The arrangements he did with Miles Davis and his own solo albums from the late 1950s and early 1960s have been endlessly imitated–there’s a direct link from them to 1960s film and TV soundtracks such as the Pink Panther and Peter Gunn theme songs (probably better known today as one of the Blues Brothers’ main themes) all the way to tunes such as the Door’s “Light My Fire” (which directly borrows an Evans melody) and the repetitive modal vamping of Led Zeppelin’s “Kashmir”.
But Evans himself is such a troubling (and troubled) figure–he refused any work he didn’t find artistically satisfying, which helped ensure that he starved. He didn’t use a lawyer to negotiate his contracts. In his later years, he looked like Timothy Leary’s stand-in, (which was appropriate considering his drug use) often wearing a ridiculous looking hippie headband. He died virtually broke, and subsisted on grants such as the Guggenheim Fellowship, and his live gigs (where he also had to meet the payroll for a jazz orchestra that often numbered 20 or more musicians).

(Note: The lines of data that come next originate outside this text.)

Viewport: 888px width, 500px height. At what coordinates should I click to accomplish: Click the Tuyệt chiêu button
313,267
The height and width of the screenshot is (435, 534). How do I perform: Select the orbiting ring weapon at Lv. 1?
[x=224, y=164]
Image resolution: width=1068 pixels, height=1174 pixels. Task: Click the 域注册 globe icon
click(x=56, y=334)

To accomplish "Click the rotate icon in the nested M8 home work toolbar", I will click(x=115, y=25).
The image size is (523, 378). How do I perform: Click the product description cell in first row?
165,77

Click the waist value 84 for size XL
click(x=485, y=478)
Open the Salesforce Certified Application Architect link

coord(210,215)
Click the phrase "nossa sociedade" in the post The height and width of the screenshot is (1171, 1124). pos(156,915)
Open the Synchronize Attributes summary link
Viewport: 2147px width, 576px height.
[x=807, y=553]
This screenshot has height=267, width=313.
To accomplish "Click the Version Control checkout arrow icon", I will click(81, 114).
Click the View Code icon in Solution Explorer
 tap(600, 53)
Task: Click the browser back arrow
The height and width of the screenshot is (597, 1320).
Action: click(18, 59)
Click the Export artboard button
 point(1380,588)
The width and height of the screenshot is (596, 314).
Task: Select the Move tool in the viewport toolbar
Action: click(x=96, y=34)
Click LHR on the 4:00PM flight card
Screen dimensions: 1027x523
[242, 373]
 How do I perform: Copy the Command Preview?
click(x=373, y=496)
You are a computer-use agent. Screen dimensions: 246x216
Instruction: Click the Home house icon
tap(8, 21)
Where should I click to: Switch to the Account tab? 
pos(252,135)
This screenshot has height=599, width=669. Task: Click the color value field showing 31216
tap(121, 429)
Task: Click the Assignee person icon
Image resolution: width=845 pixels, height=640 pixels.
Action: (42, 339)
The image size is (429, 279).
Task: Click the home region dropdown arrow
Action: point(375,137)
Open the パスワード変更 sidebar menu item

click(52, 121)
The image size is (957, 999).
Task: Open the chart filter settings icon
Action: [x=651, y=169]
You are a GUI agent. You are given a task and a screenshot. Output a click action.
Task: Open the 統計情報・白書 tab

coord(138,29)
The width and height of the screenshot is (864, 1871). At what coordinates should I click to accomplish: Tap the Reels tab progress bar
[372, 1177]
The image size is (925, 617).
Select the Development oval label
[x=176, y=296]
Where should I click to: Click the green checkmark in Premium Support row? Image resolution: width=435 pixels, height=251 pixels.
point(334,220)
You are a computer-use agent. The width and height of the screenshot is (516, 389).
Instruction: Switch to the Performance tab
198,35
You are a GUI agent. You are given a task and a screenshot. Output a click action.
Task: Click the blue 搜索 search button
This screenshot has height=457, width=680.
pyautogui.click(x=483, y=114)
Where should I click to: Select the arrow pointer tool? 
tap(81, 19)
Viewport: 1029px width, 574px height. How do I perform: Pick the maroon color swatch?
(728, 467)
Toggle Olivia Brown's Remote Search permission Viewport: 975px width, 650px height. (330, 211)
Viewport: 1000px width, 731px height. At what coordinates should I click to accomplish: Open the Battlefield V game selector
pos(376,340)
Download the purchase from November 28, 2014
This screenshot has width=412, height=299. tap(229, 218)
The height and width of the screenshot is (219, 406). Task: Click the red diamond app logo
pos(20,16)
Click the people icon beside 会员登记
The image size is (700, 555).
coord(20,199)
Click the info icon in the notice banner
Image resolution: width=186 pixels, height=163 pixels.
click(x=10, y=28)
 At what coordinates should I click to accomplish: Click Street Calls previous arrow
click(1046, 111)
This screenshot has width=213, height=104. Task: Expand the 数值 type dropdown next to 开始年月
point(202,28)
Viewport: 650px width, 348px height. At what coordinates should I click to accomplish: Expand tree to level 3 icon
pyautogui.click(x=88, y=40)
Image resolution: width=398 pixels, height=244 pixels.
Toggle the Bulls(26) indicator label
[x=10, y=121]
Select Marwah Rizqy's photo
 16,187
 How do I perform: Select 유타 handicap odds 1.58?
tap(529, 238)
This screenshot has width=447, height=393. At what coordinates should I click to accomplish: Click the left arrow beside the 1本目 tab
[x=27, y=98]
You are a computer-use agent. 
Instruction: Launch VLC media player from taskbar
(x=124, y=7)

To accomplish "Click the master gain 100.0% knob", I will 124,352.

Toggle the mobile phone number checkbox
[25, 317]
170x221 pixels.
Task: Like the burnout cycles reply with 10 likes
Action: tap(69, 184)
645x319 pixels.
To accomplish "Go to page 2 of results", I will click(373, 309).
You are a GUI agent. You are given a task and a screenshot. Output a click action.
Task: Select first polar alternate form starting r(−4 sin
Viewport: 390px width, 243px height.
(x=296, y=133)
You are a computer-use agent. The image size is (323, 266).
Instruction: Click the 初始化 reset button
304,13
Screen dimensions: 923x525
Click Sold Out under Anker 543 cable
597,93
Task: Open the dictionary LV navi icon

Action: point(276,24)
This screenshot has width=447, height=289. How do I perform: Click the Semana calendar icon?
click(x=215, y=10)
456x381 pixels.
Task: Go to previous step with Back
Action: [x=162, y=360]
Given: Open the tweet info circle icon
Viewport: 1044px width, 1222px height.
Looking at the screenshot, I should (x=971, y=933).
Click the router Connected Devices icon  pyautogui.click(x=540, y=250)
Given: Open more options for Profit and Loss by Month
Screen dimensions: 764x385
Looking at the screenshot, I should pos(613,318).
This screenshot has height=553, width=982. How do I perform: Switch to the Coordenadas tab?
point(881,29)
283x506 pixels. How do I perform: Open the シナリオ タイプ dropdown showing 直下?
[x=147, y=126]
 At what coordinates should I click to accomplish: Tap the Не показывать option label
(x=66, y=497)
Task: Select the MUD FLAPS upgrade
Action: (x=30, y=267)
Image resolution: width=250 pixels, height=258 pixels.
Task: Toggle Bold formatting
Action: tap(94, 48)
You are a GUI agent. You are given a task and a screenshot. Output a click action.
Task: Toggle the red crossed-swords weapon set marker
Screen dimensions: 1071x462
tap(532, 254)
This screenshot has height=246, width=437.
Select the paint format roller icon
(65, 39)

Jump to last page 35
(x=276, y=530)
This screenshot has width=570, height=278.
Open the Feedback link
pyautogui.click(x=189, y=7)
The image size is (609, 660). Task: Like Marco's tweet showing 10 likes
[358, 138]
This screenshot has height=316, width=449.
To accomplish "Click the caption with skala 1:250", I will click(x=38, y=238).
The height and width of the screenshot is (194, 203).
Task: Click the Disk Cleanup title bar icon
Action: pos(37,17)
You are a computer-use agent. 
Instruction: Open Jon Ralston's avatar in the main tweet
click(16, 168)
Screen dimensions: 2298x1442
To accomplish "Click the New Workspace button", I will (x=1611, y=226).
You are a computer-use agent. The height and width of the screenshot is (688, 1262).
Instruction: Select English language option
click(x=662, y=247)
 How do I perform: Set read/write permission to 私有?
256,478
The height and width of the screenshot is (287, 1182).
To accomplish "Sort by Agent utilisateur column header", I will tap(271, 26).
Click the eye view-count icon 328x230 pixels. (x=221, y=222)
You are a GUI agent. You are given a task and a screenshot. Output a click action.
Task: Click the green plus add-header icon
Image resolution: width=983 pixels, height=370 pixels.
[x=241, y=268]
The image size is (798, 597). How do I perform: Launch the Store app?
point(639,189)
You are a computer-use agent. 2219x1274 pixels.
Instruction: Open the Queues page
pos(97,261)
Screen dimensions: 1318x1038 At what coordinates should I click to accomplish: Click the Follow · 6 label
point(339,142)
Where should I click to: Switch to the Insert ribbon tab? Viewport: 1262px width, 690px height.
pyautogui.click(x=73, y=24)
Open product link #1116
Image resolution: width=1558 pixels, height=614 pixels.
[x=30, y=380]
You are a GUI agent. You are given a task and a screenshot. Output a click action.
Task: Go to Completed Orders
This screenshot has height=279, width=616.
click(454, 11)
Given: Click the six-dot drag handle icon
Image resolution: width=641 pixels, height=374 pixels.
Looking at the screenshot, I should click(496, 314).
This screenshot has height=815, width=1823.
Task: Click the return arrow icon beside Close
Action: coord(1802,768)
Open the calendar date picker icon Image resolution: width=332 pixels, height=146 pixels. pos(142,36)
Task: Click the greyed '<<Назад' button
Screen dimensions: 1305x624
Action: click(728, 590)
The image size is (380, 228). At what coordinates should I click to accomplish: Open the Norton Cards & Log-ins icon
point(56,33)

Is it a perfect book? Personally, I would have preferred to read more about Evans’ musical techniques, and where they derive from–perhaps in an appendix written by a musical scholar, or even a musician who worked with Evans. And Crease never really considers if Evans prodigious recreational drug use contributed to the apparent lack of ambition of his later years. Also, questions of art and commerce (is it right for a man raising two children in Manhattan to be so selective about work, and only chose projects that met his artistic standards?)
Still, for anybody who has heard the lush orchestral dreamscapes that Evans’ built for Miles Davis, or his own experiments in arranging on his solo albums (the most famous of which was the source of Crease’s title), Out of the Cool may be the closest they’ll come to understanding the man who created them.